The judge promised a ruling on Thursday. Bassin tells me, “I suspect President Trump is going to be reminded of that [Thursday] in the CNN case, and then later in PEN America’s related case to stop this kind of retaliation — not just against Jim Acosta, but against any reporter.”

Trump has already been slapped down by the judiciary once for banishing critics. In a ruling concerning Trump’s ability to block critics on Twitter, a federal court held: “The continued exclusion of the individual plaintiffs based on viewpoint is, therefore, impermissible under the First Amendment.” While Trump has his own First Amendment rights, the court held that he cannot trample on others’ rights by blocking them.

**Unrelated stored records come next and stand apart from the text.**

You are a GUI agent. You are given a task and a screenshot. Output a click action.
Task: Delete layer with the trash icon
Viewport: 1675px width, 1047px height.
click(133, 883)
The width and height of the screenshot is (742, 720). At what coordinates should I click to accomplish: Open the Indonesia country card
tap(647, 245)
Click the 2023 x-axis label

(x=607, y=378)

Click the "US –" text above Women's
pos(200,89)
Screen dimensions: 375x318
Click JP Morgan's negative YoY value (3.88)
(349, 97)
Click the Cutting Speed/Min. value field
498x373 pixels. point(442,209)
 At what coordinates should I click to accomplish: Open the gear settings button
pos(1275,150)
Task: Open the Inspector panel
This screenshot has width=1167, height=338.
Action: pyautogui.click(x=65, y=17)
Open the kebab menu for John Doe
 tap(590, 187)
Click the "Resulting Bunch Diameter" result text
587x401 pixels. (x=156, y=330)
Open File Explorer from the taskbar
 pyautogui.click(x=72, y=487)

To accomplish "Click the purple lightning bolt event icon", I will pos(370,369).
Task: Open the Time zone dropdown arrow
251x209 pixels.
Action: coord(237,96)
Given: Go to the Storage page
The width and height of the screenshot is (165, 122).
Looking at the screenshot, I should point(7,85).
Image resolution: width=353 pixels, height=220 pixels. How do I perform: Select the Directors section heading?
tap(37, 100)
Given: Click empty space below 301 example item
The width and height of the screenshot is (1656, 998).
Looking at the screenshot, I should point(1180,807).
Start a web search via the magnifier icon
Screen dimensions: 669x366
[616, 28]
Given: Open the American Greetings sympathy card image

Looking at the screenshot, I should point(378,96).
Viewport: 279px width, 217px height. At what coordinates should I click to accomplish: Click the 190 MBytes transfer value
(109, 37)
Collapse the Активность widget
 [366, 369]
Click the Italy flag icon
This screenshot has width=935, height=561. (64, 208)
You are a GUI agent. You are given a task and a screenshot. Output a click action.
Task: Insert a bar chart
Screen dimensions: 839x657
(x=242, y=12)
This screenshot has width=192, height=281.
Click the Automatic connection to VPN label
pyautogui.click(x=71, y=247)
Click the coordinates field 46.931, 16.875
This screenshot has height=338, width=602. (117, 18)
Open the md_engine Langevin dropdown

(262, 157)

In the same way, Trump has no obligation to speak to or call on Acosta, but he can no more exclude him from news conferences than he can block “disruptive” voices on Twitter.

As reprehensible as the president’s anti-free-speech arguments might be, the silence of “constitutional conservatives” in Congress and at the Federalist Society is even more troubling. When it’s their political opponents whose rights are at issue, they have been mum, except for a subgroup of Federalist Society conservatives — those with principles — dubbed Checks and Balances. Perhaps the sight of the president’s lawyers arguing that the president can deny access to reporters he finds insufficiently deferential will serve as a wake-up call to other conservatives who have been silent, either out of desire for one of those federal court appointments or out of fear of the president’s wrath. It’s a pity that the average Federalist Society member seems to resemble that “summer soldier” and “sunshine patriot” whom Thomas Paine excoriated.

While the Federalist Society and self-appointed constitutional experts in Congress are AWOL, the free press will defend First Amendment rights that we all enjoy. It’s up to the federal court judge to restrain a president who increasingly thinks of himself as an absolute ruler who can govern by whim rather than as a servant of the people who has taken an oath to protect their rights.